The transponders, or warp discs in soldiers’ parlance, were the most recent development in military applications of Einstein-Rosen Bridge technology. Not all temporal units had them yet, but every temporal army in the world-and on other worlds-was in the process of converting to them to supplant the already obsolete chronoplates.
Originally, Einstein-Rosen Bridge technology had been developed in the latter half of the 26th century, based on the theory developed by Albert Einstein and Nathan Rosen in 1935, in which they postulated the existence of a “corridor” in space-time. It took the discovery of white holes, cosmic gushers of pure energy exploding into the universe, and the technological advances of some seven hundred years before their corridor in space-time, or “worm hole,” became accepted as a reality. In 2645, Bell Laboratories developed the first working model of the Einstein-Rosen Generator at their Bradbury facility on Mars. Using particle-level chips, the device was still of mammoth size, much like the earliest computers. It was designed to tap into the energy field of an Einstein-Rosen Bridge between two universes. The Einstein-Rosen Generator, or ERG, was in fact misnamed. It did not actually generate power. Rather, it acted as a power dilator, in a manner similar to how a black hole “dilated” the universe in the vicinity which it was located, with a gravitational field so great that not only could light waves not escape from it, but the fabric of space-time itself was torn, disrupted in that region to open up into another universe as a white hole. The purpose of the ERGs was to tap into that maelstrom of power and then “feed” the energy to appropriate the transponders, in this way providing free energy for everything from powering orbital colonies to turning on a light switch in a New York conapt.
Eventually, the ERGs made possible the creation of a bridge to neutron stars within the galaxy and a number of on-line ERGs were bridging to Orion. It was not until a research scientist in the Ordnance Section of Temporary Army Headquarters came up with the idea of reversing the process, in 2615, that the principles of Einstein-Rosen were applied to military weaponry. The result was the warp grenade-a combination nuclear device and time machine.

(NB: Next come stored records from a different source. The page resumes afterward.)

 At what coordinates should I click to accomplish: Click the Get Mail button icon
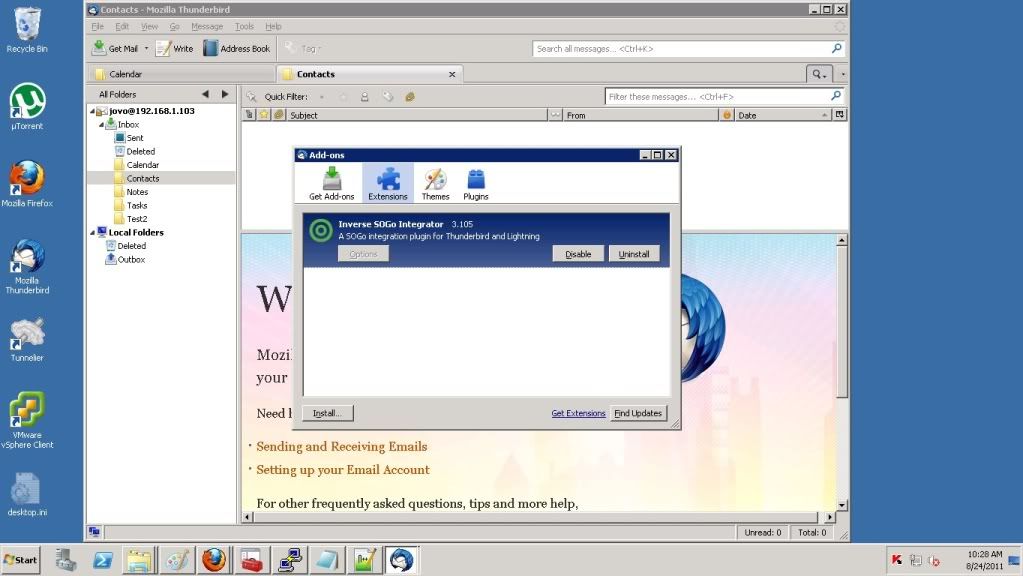pos(100,48)
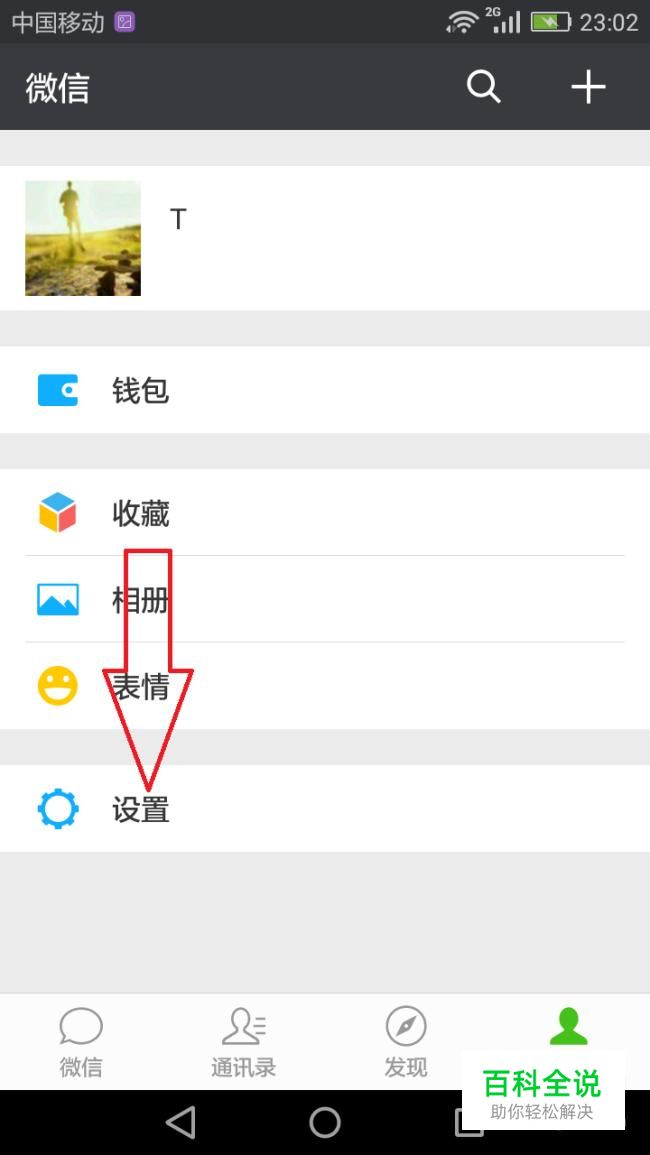Switch to 通讯录 contacts tab
This screenshot has height=1155, width=650.
pos(244,1042)
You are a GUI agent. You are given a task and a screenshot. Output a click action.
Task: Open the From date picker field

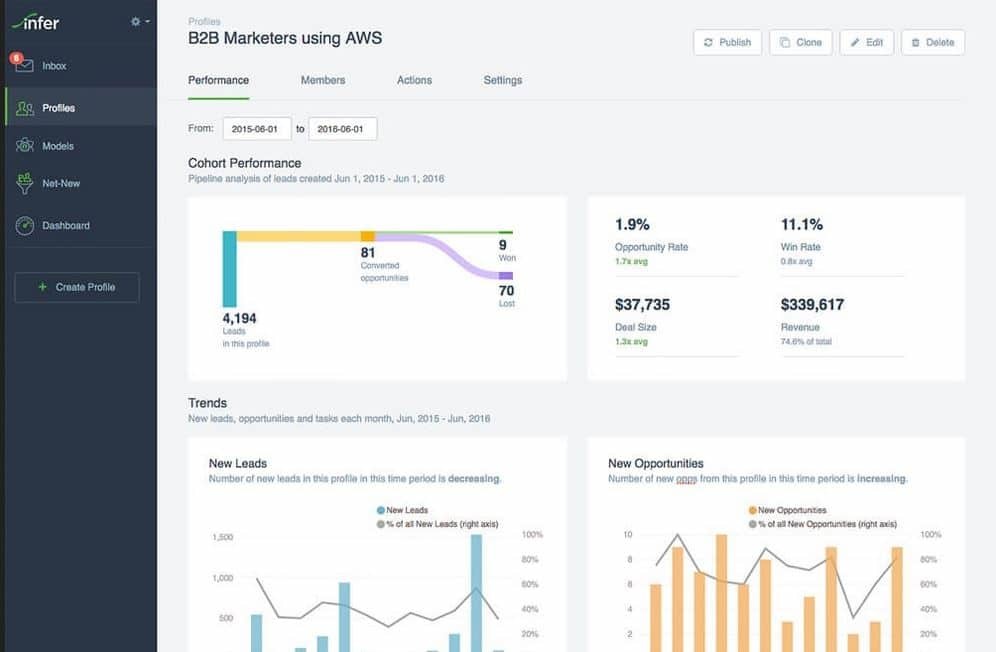pos(257,129)
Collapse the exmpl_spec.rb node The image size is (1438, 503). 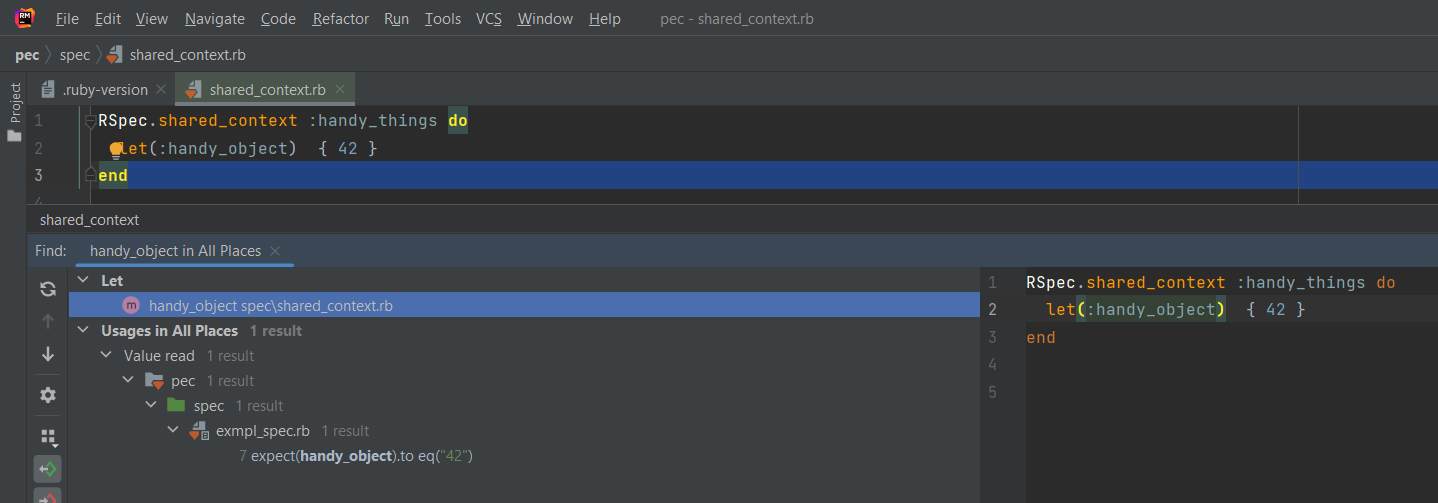173,430
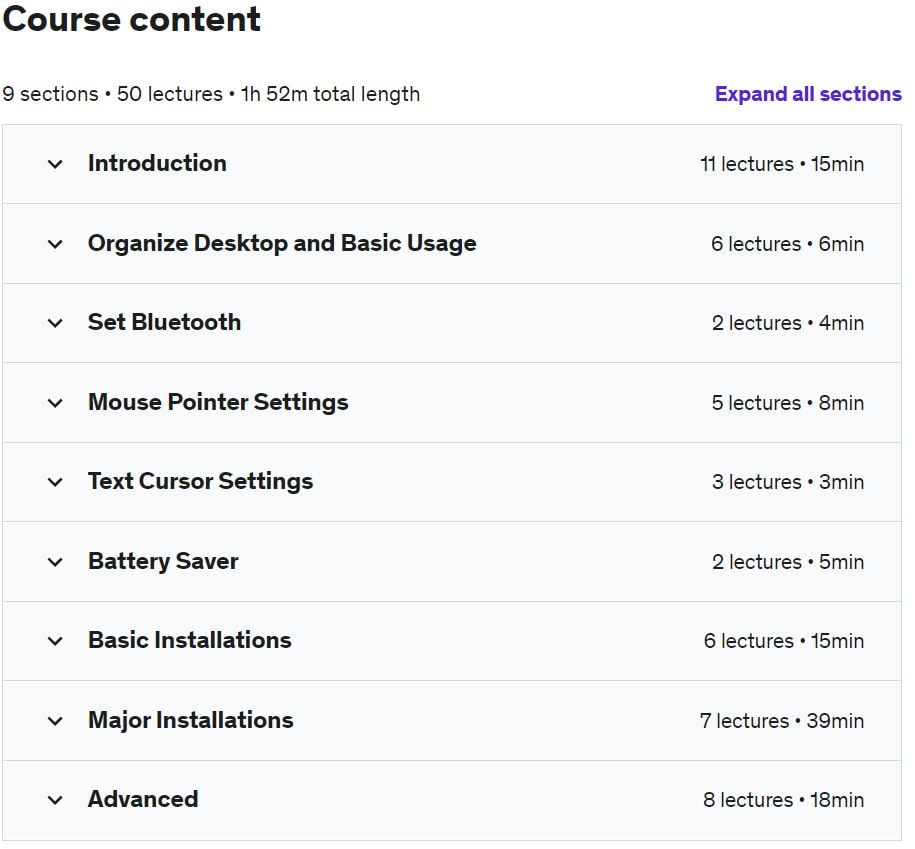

Lucas had used one for the first time on his last mission. Since then, they had already been refined to achieve pinpoint intensity control. The device was called a grenade only because it approximated ancient hand grenades in size and general appearance. A warp grenade could be set manually with a timer or thrown set for air burst. The result was instant holocaust-only, capable of being totally controlled. It could be set to wipe out a city, a city block, a building on that block, a room within that building, or a spot within that room no larger than a fist. The variable factor in the classification of warp grenades was one-to-nine megatons. Lucas had used one of the least powerful ones and the thought of using a nine-megaton grenade made his knees weak. He could not imagine a situation in which such a necessity could arise. At the instant of detonation, the particle-level chronocircuitry within the device clocked the “surplus” energy of the explosion-that which was not needed to do the job-through an Einstein-Rosen Bridge via transponder link to an on-line ERG. In the case of a nine-megaton grenade, 90 percent of the explosion’s energy could be clocked to the Orion Nebula, safely out of harm’s way. Or, more to the point, to where it could safely do no harm. Nevertheless, the remaining energy would be equal to the blast that had destroyed Hiroshima, and the thought of carrying such power in his pocket was enough to make Lucas break out in a sweat. The blast he had set off on his last mission was nowhere near as powerful, but its results had been frightening just the same. Lucas had caught some residual radiation, though not enough to cause any more damage than prolonged exposure to the sun during a beach vacation in St. Croix. Yet, somewhere in the Orion Nebula at that instant, there had been one whale of a big bang. All Lucas had done was use an infinitesimal part of it.